Tomato rasam
 
Prep time
Cook time
Total time
 
Author:
Serves: 4
Ingredients
  • Tomatoes - 5
  • Spring onion - 2
  • 2 tbsp - your favorite oil. I used coconut oil
  • ¼th tsp - black mustard seeds
  • ¼th tsp - cumin seeds
  • 2 garlic cloves. For best results, crush peeled garlic in pestle mortar.
  • 1 sprig - curry leaves
  • 2 sprigs - cilantro
  • ½ tsp - Fresh pepper powder
  • 4 - red chillies (Adjust according to your spice level)
  • ½ tsp - chilli powder (Adjust according to your spice level)
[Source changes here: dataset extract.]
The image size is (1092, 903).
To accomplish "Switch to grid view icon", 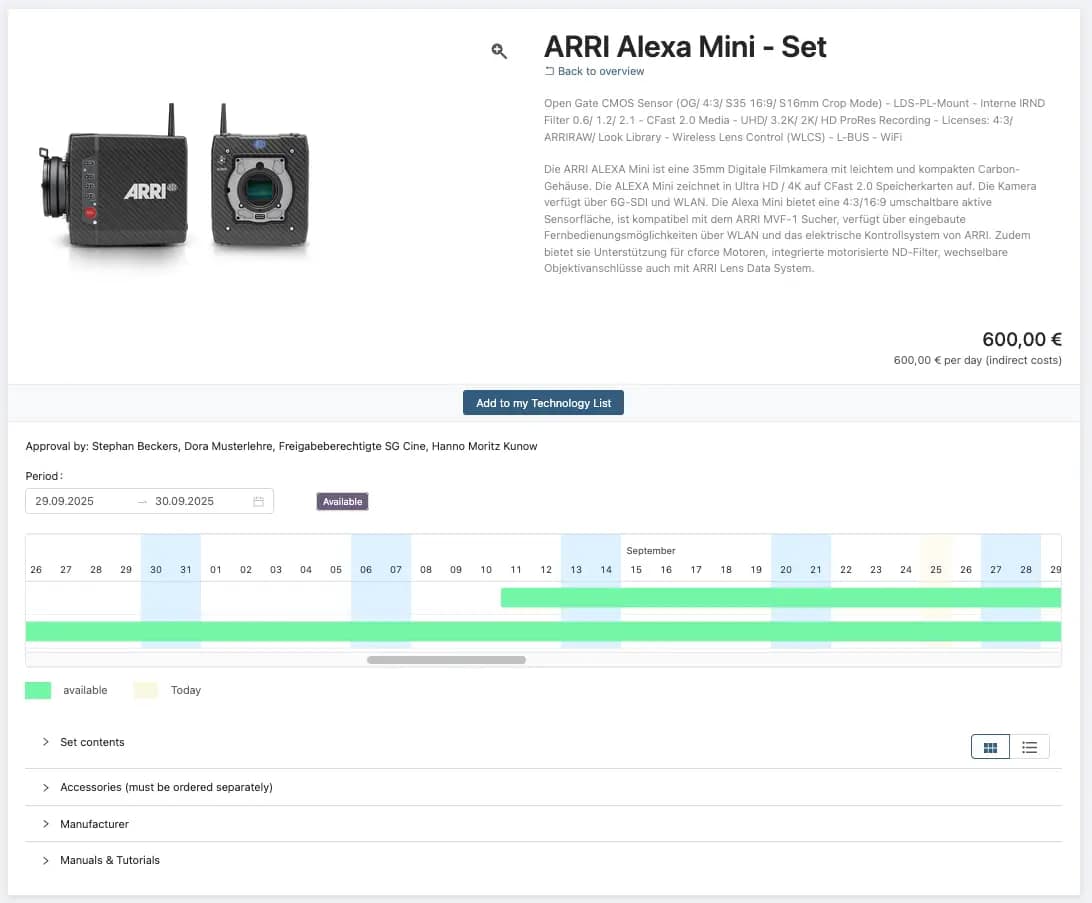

  • ½ tsp - coriander powder
  • 1-2 cups water
  • salt
Instructions
  1. In a pot or pressure cooker, add water and cook tomatoes till soft. Let them cool. Save nutritious water.
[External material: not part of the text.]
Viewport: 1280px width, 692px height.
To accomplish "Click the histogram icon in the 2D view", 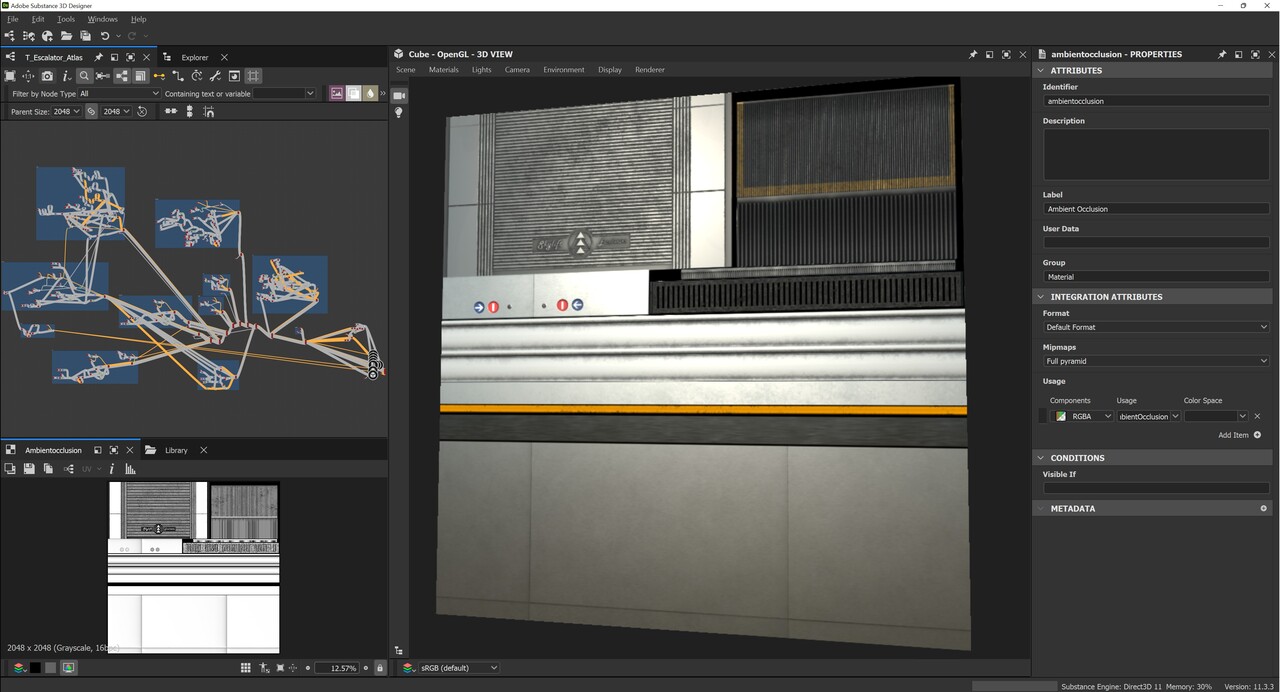I will pyautogui.click(x=130, y=469).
  2. Meanwhile, In another pot, add oil. Heat to medium.
  3. Add red chillies. Fry till dark red.
  4. Add mustard seeds. When they start to splutter, add cumin. Fry till golden brown.
  5. Add curry leaves, garlic, spring onion. Cook for 2 minutes.
  6. Pulse cooked tomatoes till no lumps.
  7. Add ground tomatoes to pot along with 1 cup water. If soup is too thick, add more water.
  8. Add salt, pepper, chilli powder and coriander powder.
  9. Cook 7-8 minutes. Turn off stove.
  10. Serve hot with brown rice or quinoa.
  11. Rasam also goes excellent with rice mixed with lentils. Also with baked, fried chicken or fish on the side.